Hersh BS, et al. (1991) A measles outbreak at a college with a prematriculation immunization requirement. Am J Public Health. 1991 Mar;81(3):360-4. PMID: 1994745; UI: 91135797.

“CONCLUSIONS. As in secondary schools, measles outbreaks can occur among highly vaccinated college populations. Implementation of recent recommendations to require two doses of measles vaccinefor college entrants should help reduce measles outbreaks in college populations. “

Krause PJ, et al (1979) . Epidemic measles in young adults. Clinical, epidemiologic, and serologic studies. Ann Intern Med. 1979 Jun;90(6):873-6. PMID: 443682; UI: 79185850.

An outbreak of measles at the University of California at Los Angeles provided the opportunity to study clinical, epidemiologic, and serologic characteristics of the disease in young adults in the present vaccine era. Of the 34 cases studied, 18 occurred in persons who thought they were immune. Fifteen of 19 seronegative students vaccinated during the epidemic responded with a secondary (IgG) antibody response. Antibody prevalence studies indicated that 91% of the student population had measles antibody at the onset of the outbreak, and history relating to measles correlated poorly with antibody prevalence. Of 212 adults vaccinated, 58% complained of one or more symptoms. Seventeen percent were confined to bed, and in three women vaccine-associated illness was notably severe. That measles will continue to be a problem in adults with our present national approach to immunization is predicted. “


http://www.whale.to/v/diseases.html

Despite the “ad hominem“ attacks of some, this link provides a long list of medical citations for the independent researcher to follow up on. Address the message/study, not the messenger!

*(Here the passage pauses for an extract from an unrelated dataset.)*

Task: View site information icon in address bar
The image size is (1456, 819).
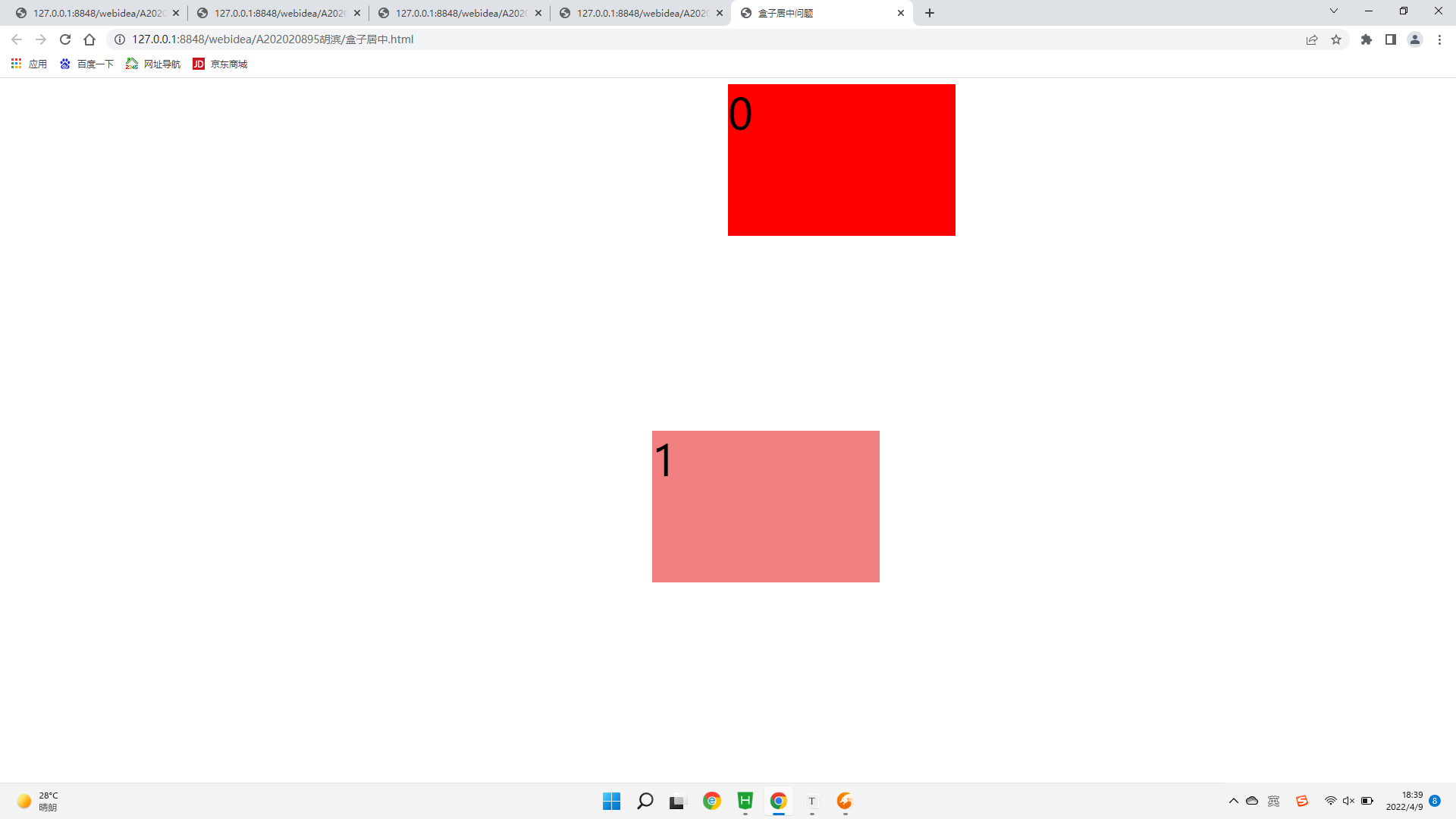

A final note; given that the vaccination rates in this country and most other developed nations hover around the 90% mark, it is not terribly easy to compile a control population for the type of long term, well controlled, large studies which are needed to resolve the differences in vaccinated and unvaccinated populations and individuals.

Coupled with the inherent bias of most in the medical fields in favor of vaccination, it is surprising only that as much research on this specific area has been done as has, imo.

Kimberly


Avatar for lucky30605
iVillage Member
Registered: 03-27-2003
Fri, 04-25-2003 - 8:51pm
Believe me, Kimberly, if I were to mock, you would know it. I simply like to ask questions in a way that will fire people up. It seems it worked on you. Thank you for your responses.